What you are asked to do – Across the records that follow, count each line holding "computer", and write only the total.

Raw data –
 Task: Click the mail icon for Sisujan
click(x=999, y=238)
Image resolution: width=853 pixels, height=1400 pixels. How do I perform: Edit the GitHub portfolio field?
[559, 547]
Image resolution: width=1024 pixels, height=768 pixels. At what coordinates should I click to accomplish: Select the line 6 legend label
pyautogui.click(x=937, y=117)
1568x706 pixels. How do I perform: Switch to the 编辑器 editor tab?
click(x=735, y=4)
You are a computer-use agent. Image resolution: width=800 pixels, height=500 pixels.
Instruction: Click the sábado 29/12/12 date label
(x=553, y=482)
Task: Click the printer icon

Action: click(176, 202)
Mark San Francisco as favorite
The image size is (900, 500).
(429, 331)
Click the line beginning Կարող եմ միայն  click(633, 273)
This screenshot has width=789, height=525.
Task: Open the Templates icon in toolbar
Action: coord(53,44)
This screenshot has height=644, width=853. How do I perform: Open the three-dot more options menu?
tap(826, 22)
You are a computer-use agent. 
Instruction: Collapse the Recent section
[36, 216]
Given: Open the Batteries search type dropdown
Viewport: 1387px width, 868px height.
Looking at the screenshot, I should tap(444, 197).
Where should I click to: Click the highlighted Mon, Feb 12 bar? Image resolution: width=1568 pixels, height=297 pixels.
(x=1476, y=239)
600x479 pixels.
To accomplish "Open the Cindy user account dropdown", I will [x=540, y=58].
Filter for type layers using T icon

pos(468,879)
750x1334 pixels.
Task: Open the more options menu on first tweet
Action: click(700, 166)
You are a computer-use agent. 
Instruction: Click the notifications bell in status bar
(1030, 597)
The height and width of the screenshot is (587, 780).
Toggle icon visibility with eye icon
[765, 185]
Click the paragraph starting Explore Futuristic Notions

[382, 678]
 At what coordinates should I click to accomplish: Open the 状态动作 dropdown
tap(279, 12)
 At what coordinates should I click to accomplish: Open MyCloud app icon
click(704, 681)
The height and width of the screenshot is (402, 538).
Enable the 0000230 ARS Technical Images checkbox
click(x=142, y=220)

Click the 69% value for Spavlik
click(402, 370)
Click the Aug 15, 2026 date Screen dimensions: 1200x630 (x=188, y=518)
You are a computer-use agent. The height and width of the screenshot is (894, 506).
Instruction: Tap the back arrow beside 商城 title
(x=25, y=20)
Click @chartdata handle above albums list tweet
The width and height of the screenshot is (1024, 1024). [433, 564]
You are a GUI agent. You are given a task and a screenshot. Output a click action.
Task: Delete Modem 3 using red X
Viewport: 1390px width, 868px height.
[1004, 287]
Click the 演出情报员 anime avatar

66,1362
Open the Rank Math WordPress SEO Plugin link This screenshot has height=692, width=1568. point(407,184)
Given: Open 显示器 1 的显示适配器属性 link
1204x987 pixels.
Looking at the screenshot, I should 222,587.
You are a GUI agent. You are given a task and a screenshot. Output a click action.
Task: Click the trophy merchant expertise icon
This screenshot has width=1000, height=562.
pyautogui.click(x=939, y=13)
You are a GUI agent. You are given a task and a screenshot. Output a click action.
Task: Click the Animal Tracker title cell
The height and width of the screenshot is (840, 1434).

Solution below – 4